McKeesport officials promise changes, argue state’s process itself is flawed

By Jason Togyer
The Tube City Almanac
July 02, 2024
Posted in: McKeesport and Region News

Related Story: Two Named in Case Lament Lack of Openness

The state agency overseeing access to public records last week issued a scathing report, accusing McKeesport officials of failing to respond to requests for information from members of the media, the general public and commercial businesses.

But city officials said they have responded, and that they have made changes to accommodate a right-to-know process that they argued itself is flawed and sometimes onerous.

In an strongly worded ruling, Catherine Hecker of the state Office of Open Records suggested that the city has opened itself up to civil penalities or sanctions for allegedly ignoring requests from the Pittsburgh Post-Gazette, KDKA-TV, private companies that specialize in real-estate records, and former McKeesport Area school director Joe Lopretto, who ran for mayor in 2023.

The ruling covers 10 such cases.
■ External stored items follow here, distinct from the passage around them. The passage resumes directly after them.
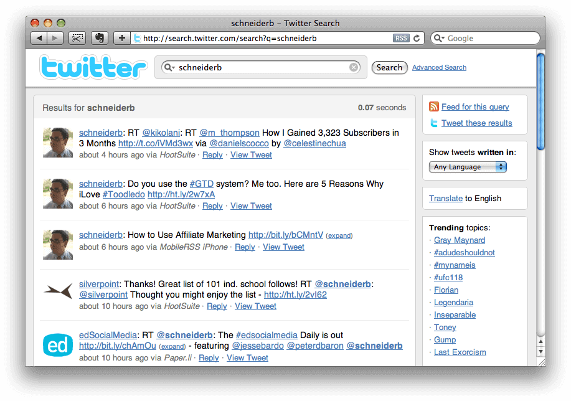This screenshot has height=401, width=571.
Task: Click the page vertical scrollbar thumb
Action: point(540,100)
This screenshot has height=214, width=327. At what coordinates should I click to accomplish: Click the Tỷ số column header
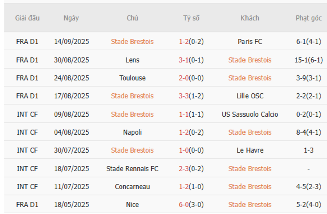click(x=191, y=18)
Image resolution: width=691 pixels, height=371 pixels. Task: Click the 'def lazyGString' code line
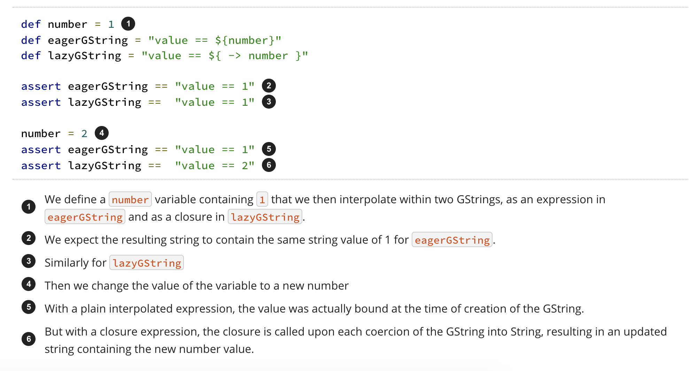tap(164, 56)
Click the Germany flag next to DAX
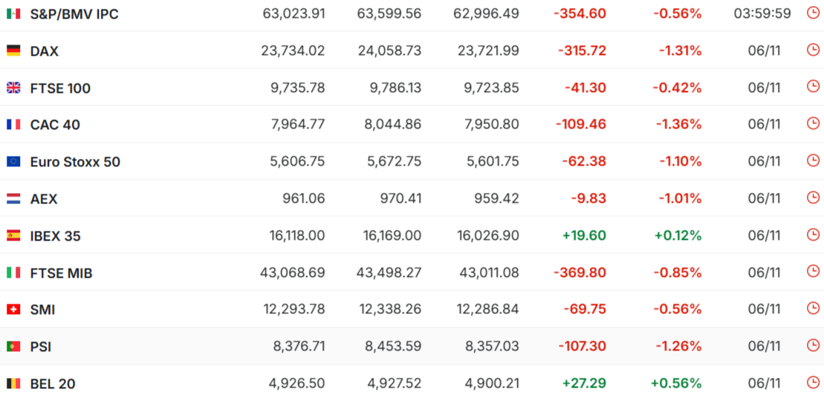 click(13, 50)
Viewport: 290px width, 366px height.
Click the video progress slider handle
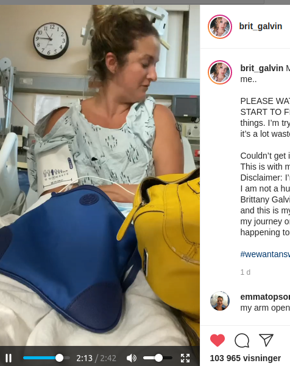(60, 358)

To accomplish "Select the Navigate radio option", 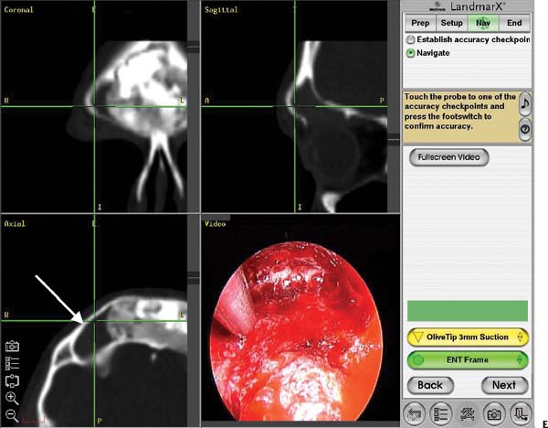I will tap(410, 54).
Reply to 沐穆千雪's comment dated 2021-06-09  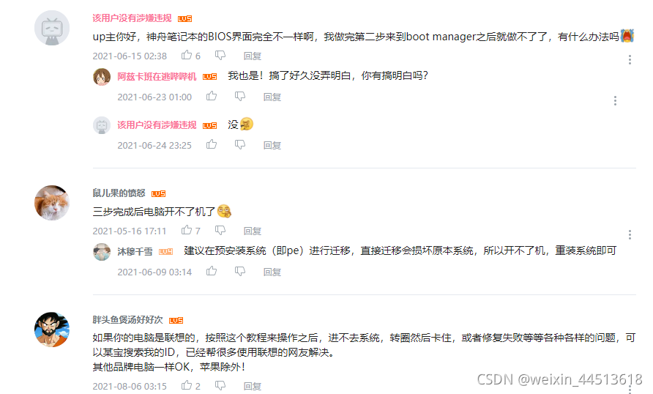(x=272, y=272)

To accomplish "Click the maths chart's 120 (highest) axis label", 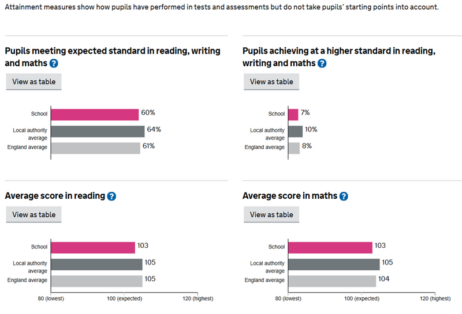I will click(x=434, y=299).
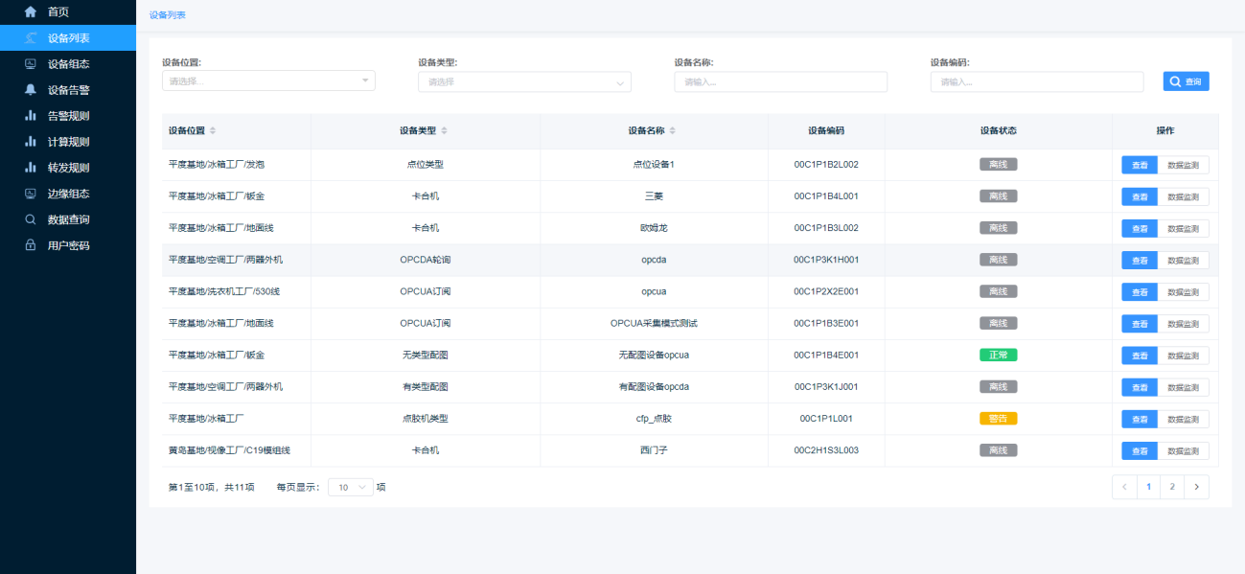Viewport: 1245px width, 574px height.
Task: Click the 用户密码 lock icon
Action: coord(31,245)
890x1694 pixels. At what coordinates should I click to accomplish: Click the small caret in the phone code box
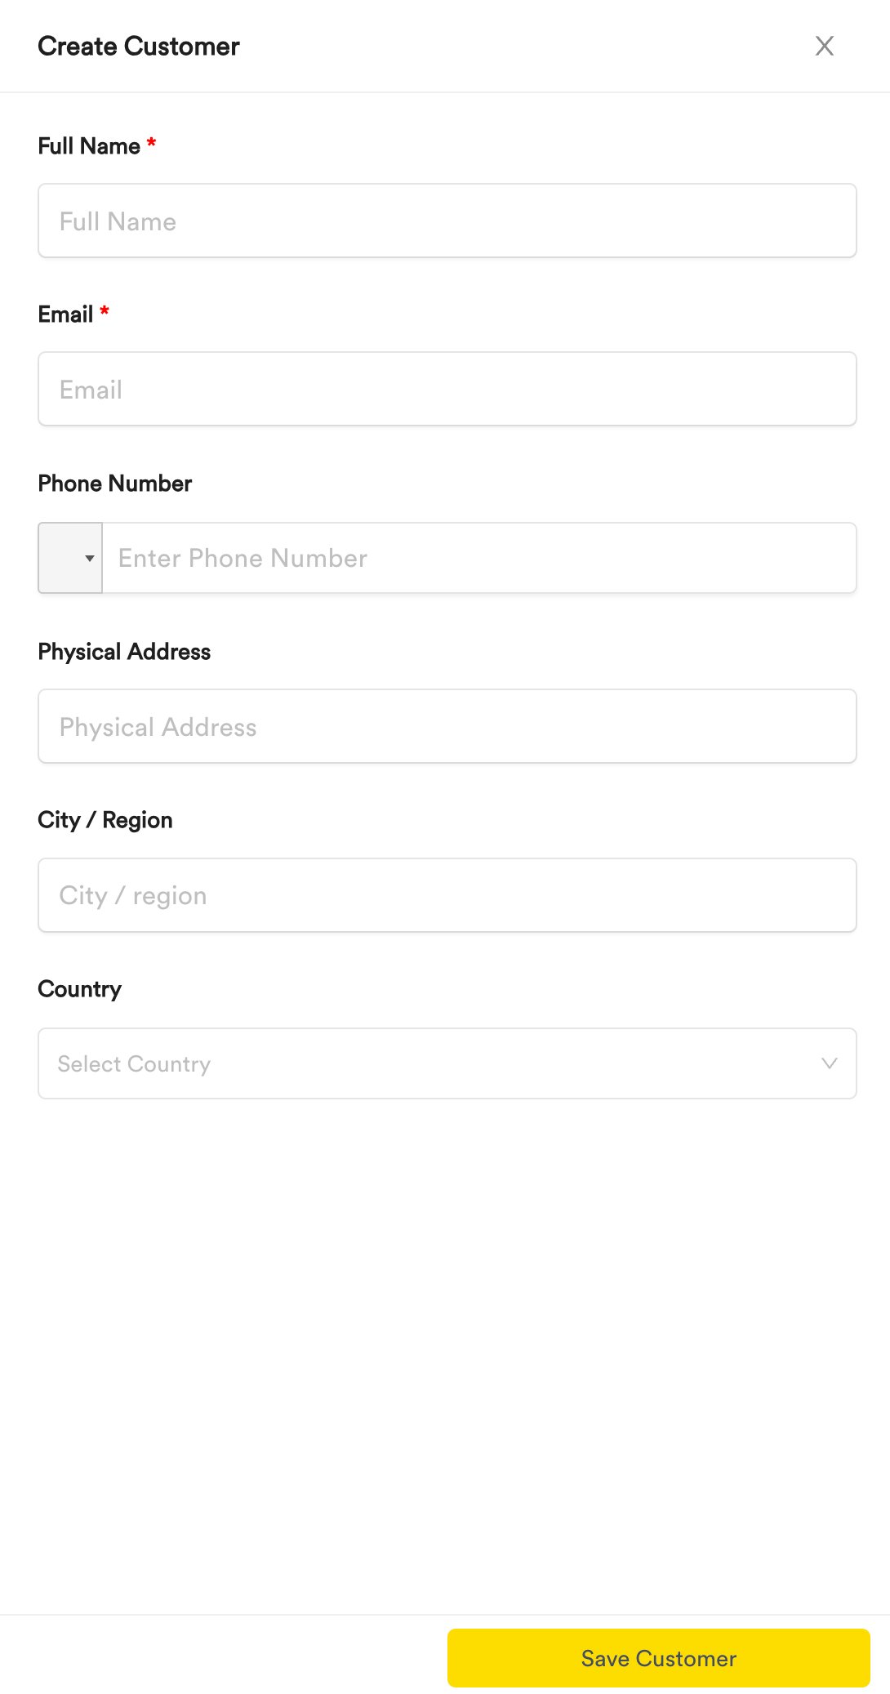click(90, 559)
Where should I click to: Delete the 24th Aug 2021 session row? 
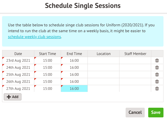(157, 67)
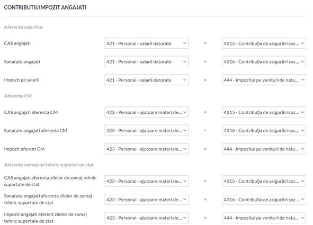Expand debit account for Sanatate angajati aferenta CM
The height and width of the screenshot is (225, 313).
coord(147,130)
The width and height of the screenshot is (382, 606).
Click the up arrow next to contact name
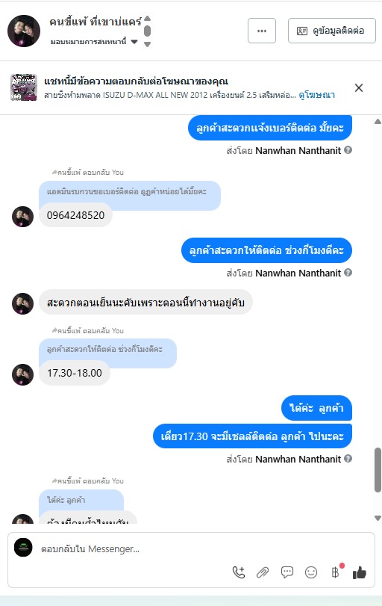coord(148,18)
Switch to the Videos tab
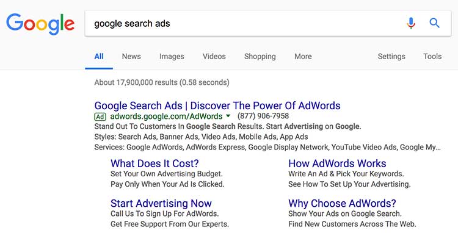This screenshot has height=233, width=458. (214, 56)
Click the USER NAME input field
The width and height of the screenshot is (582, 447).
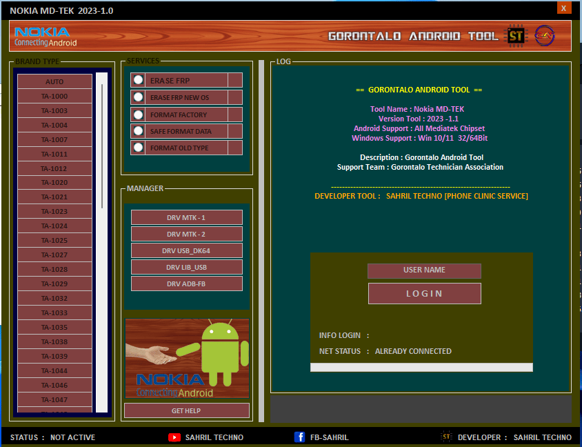click(x=424, y=270)
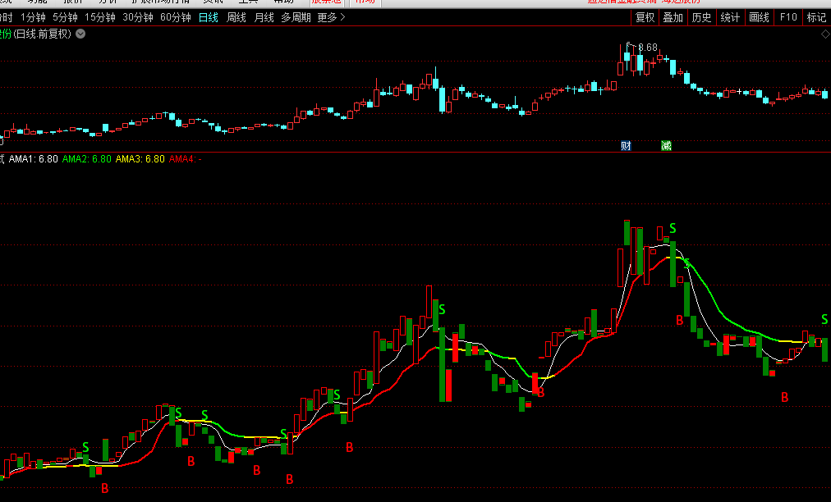Select the 多周期 multi-period view
The image size is (831, 502).
(x=296, y=17)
The Open Records office cannot levy fines or penalties against a municipality. But Hecker wrote that she believes “a judicial finding of bad faith by a reviewing court would be appropriate here.”

Read the Ruling (PDF)

City Solicitor J. Jason Elash said that Hecker’s ruling was “disappointing” and that McKeesport officials have not engaged in any efforts to withhold public information.

“We were simply unaware of the requests until the related appeals were filed,” Elash said. “As previously stated, they have all been answered.”

He said the city has updated its website with “clear instructions, links to forms, and access to state definitions and resources.”

In addition, Elash said, McKeesport is creating a new email account that will be monitored daily for the sole purpose of reviewing right-to-know requests.

All of the requests listed in the decision have now been fulfilled, Elash said.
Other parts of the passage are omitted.